> Activity:
Reproduce precisely the lines of the listing below, starting with the line that contains "The height and" and stopping after the line that contains "Select the Bonuses tab"; include nothing else.

> Data for the task:
::::
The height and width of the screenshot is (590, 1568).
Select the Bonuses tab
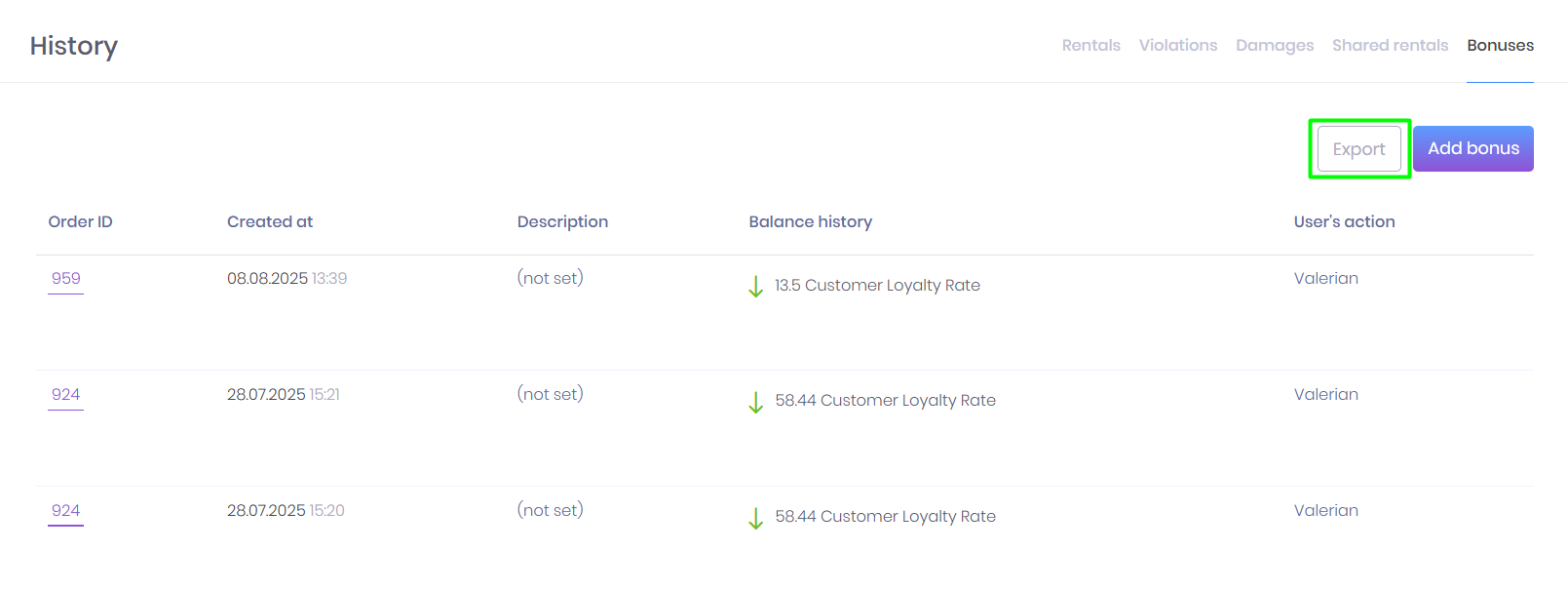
::::
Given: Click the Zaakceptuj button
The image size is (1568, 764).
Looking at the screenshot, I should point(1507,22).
::::
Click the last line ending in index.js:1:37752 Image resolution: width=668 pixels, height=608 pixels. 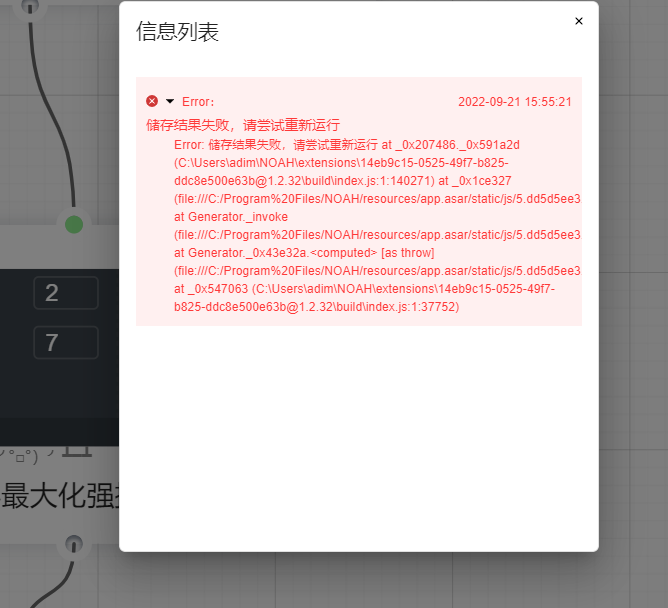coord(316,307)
::::
> Response below:
The height and width of the screenshot is (590, 1568).
Select the Bonuses tab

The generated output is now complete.